Short task >>
Rewrite the records from their first line through the line containing "coord(106,93)", replacing "Where should I click to:" with "Where do I click to:" and leaving everything else unchanged.

Supplied material >>
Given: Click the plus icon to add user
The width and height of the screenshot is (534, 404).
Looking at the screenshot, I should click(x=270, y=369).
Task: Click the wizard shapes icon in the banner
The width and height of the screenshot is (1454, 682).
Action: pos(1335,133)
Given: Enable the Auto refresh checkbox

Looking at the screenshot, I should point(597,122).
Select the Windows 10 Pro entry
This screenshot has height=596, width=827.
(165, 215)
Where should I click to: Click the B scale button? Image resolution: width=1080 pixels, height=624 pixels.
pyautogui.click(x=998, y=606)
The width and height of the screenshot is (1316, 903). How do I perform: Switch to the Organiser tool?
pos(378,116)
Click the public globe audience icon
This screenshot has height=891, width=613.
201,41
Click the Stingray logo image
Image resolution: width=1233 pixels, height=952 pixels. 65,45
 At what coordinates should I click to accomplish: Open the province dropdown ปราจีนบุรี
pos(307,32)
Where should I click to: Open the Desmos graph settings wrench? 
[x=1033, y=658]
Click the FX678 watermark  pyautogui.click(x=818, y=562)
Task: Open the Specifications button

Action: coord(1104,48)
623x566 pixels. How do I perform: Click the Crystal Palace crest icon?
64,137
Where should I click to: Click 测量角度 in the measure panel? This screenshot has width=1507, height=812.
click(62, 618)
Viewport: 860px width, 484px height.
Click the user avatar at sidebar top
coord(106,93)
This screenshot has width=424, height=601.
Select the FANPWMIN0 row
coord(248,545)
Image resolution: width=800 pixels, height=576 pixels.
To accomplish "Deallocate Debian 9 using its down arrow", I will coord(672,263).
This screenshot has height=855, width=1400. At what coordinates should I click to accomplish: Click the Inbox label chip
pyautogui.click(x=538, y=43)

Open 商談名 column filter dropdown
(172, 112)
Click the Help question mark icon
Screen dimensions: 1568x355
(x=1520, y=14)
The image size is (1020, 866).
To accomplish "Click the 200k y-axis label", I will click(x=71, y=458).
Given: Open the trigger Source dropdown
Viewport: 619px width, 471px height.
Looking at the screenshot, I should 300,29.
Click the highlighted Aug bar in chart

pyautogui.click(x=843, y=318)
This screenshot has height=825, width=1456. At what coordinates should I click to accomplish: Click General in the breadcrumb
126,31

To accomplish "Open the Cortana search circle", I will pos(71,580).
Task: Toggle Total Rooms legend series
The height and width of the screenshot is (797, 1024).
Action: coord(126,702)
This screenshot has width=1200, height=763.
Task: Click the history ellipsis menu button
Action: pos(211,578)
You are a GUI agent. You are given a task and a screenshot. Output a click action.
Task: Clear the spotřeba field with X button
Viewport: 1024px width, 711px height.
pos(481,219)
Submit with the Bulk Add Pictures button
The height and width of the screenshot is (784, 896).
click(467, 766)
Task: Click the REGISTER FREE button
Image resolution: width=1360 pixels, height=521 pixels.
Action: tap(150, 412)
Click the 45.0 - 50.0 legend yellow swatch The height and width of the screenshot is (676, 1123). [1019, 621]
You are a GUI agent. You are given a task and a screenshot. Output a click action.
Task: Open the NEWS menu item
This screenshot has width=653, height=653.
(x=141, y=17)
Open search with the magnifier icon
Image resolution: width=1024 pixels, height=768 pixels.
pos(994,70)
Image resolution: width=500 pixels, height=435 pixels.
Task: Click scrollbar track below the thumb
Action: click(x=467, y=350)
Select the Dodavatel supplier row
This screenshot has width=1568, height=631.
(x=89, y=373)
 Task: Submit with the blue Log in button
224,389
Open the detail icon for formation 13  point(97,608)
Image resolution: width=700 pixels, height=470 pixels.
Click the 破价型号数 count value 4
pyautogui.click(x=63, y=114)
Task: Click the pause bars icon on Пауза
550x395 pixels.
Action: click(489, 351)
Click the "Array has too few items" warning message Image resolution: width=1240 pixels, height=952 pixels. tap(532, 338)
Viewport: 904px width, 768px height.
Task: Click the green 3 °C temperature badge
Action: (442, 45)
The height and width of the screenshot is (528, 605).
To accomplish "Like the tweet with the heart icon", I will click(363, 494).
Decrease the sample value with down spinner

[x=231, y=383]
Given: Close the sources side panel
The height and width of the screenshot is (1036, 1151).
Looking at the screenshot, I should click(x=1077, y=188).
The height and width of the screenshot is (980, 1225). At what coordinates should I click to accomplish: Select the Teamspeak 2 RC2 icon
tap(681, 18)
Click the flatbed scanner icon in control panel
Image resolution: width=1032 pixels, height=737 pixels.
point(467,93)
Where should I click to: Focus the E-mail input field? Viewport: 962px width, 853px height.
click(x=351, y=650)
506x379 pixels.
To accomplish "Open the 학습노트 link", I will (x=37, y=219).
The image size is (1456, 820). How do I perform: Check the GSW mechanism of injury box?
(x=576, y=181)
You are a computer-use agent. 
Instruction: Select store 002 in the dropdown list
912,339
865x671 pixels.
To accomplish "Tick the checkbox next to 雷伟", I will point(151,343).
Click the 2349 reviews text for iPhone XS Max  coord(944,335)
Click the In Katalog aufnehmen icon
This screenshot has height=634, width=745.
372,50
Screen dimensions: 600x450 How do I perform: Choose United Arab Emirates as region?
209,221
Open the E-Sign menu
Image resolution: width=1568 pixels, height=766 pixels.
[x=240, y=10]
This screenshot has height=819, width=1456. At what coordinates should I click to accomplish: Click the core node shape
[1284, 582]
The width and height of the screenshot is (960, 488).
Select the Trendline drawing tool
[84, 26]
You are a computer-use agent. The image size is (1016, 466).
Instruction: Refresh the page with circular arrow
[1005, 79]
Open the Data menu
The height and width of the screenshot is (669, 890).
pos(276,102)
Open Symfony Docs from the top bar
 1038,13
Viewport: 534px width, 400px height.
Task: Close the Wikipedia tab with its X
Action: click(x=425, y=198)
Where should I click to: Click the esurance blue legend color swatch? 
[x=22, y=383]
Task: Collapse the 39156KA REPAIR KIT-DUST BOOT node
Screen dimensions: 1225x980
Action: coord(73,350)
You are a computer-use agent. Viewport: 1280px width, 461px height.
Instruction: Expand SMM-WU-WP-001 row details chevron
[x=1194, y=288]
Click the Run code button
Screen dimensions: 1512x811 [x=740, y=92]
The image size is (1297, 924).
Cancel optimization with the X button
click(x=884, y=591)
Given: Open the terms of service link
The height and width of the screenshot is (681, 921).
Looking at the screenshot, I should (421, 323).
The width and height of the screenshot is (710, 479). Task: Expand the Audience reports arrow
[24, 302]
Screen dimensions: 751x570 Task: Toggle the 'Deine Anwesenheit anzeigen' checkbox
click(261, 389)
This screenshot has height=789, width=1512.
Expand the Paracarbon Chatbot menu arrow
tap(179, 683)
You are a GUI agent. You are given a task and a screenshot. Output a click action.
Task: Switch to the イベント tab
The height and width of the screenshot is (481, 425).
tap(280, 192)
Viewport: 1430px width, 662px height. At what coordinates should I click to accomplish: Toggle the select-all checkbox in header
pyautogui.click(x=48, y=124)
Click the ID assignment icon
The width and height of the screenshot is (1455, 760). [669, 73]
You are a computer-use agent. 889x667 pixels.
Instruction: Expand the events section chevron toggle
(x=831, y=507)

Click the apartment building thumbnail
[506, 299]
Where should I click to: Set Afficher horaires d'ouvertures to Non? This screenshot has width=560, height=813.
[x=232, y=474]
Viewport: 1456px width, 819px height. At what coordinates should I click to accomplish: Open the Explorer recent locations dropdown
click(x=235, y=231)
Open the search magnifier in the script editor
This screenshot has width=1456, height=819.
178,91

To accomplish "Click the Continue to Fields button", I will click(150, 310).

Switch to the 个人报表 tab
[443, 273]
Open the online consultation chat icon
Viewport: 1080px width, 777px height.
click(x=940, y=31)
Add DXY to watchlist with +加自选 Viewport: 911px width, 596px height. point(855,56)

Problem solution >>
Given: Click the plus icon to add user
The width and height of the screenshot is (534, 404).
Looking at the screenshot, I should click(x=270, y=369).
Task: Click the wizard shapes icon in the banner
The width and height of the screenshot is (1454, 682).
Action: pos(1335,133)
Given: Enable the Auto refresh checkbox

Looking at the screenshot, I should point(597,122).
Select the Windows 10 Pro entry
This screenshot has height=596, width=827.
(165, 215)
Where do I click to: Click the B scale button? Image resolution: width=1080 pixels, height=624 pixels.
pyautogui.click(x=998, y=606)
The width and height of the screenshot is (1316, 903). How do I perform: Switch to the Organiser tool?
pos(378,116)
Click the public globe audience icon
This screenshot has height=891, width=613.
201,41
Click the Stingray logo image
Image resolution: width=1233 pixels, height=952 pixels. 65,45
 At what coordinates should I click to accomplish: Open the province dropdown ปราจีนบุรี
pos(307,32)
Where do I click to: Open the Desmos graph settings wrench? 
[x=1033, y=658]
Click the FX678 watermark  pyautogui.click(x=818, y=562)
Task: Open the Specifications button

Action: coord(1104,48)
623x566 pixels. How do I perform: Click the Crystal Palace crest icon?
64,137
Where do I click to: Click 测量角度 in the measure panel? This screenshot has width=1507, height=812.
click(62, 618)
Viewport: 860px width, 484px height.
Click the user avatar at sidebar top
coord(106,93)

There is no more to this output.